Although the disclosed Cantor and Schwartz technique has been applied with success to separate DNA molecules present in the chromosomes of lower organisms such as yeast and protozoans, the bands are somewhat distorted and nonparallel, presumably because there is asserted to be an advantage, in their approach, of using non-uniform fields. It is thus difficult to make lane-to-lane comparisons between samples as is obtained in conventional gel electrophoresis. Moreover, the transverse-field gel electrophoresis technique requires complex electrode geometries. Although the theoretical minimum is three, no devices have been described that contain fewer than four, and it is common for devices to feature whole arrays of electrodes. Furthermore, the precise positioning of the electrodes has dramatic effects on the results obtained. Consequently, transverse-field-alternation gel electrophoresis does not provide for convenient gel electrophoresis practice.

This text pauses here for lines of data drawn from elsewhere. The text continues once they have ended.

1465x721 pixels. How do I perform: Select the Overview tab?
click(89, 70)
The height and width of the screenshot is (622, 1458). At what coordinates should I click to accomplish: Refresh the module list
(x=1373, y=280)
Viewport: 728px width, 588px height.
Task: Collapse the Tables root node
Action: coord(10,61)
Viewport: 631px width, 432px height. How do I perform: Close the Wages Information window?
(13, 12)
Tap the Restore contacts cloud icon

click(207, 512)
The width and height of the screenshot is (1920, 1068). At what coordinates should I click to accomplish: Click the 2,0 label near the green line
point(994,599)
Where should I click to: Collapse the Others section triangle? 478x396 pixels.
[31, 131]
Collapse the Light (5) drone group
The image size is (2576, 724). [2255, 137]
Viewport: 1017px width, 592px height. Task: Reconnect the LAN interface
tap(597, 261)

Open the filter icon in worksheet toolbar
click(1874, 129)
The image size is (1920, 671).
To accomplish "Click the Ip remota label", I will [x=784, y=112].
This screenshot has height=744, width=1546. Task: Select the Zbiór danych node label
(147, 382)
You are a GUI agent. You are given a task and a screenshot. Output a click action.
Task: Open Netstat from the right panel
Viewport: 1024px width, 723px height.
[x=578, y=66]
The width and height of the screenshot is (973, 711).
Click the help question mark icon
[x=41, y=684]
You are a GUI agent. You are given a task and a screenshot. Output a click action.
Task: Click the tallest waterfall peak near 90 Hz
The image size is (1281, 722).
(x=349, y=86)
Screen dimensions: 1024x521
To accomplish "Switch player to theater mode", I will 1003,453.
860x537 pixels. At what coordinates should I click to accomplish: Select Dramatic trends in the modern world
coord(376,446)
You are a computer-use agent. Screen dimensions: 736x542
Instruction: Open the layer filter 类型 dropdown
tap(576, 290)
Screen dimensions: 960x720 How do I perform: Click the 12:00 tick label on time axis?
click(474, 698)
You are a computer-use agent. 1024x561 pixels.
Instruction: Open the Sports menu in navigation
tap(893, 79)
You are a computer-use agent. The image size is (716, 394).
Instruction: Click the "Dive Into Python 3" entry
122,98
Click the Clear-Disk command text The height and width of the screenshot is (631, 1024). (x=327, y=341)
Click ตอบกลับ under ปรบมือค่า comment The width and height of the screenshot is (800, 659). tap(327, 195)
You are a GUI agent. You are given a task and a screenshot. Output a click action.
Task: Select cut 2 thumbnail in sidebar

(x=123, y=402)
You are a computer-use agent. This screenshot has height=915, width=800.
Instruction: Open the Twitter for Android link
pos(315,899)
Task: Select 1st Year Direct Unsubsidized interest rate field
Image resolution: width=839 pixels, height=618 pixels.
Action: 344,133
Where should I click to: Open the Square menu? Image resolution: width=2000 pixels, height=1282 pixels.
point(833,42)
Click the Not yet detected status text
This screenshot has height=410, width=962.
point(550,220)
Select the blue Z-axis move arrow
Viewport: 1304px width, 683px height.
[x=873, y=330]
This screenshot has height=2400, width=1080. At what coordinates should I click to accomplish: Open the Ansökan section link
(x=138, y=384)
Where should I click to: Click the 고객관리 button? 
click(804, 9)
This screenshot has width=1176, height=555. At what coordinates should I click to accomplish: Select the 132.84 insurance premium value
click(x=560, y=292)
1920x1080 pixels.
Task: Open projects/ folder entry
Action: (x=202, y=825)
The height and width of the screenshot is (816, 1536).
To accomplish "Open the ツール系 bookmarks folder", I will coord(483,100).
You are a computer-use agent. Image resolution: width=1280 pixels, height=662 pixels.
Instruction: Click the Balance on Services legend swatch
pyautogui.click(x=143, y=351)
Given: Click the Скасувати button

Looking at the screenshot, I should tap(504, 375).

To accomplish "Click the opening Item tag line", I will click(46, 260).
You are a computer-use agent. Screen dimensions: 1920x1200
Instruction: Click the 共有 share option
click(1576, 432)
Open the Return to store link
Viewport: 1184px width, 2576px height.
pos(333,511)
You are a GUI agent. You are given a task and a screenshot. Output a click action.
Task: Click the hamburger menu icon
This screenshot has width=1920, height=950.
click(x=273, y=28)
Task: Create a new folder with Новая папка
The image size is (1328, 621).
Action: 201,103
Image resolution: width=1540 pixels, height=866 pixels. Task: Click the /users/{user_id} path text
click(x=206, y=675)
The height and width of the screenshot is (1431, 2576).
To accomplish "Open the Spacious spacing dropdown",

Implementation of the transverse-field technique (also defined as orthogonal-field-alternation gel electrophoresis, or OFAGE) and applications to the chromosomal DNA molecules from yeast are described by Carle and Olson, Nucleic Acids Res. 12: 5647-5664 (1984). A description of the complete analysis of the set of chromosomal DNA molecules from yeast using the transverse-field technique is further reported by Carle and Olson. Proc Natl Acad Sci (USA) 82: 3756-3760 (1985).
Other background information on the application of the transverse-field technique of gel electrophoresis to chromosomal DNA molecules is provided by Van der Ploeg et al., Cell 37: 77-84 (1984); Van der Ploeg et al., Cell 39: 213-221 (1984); and Van der Ploeg et al., Science 229: 658-661 (1985).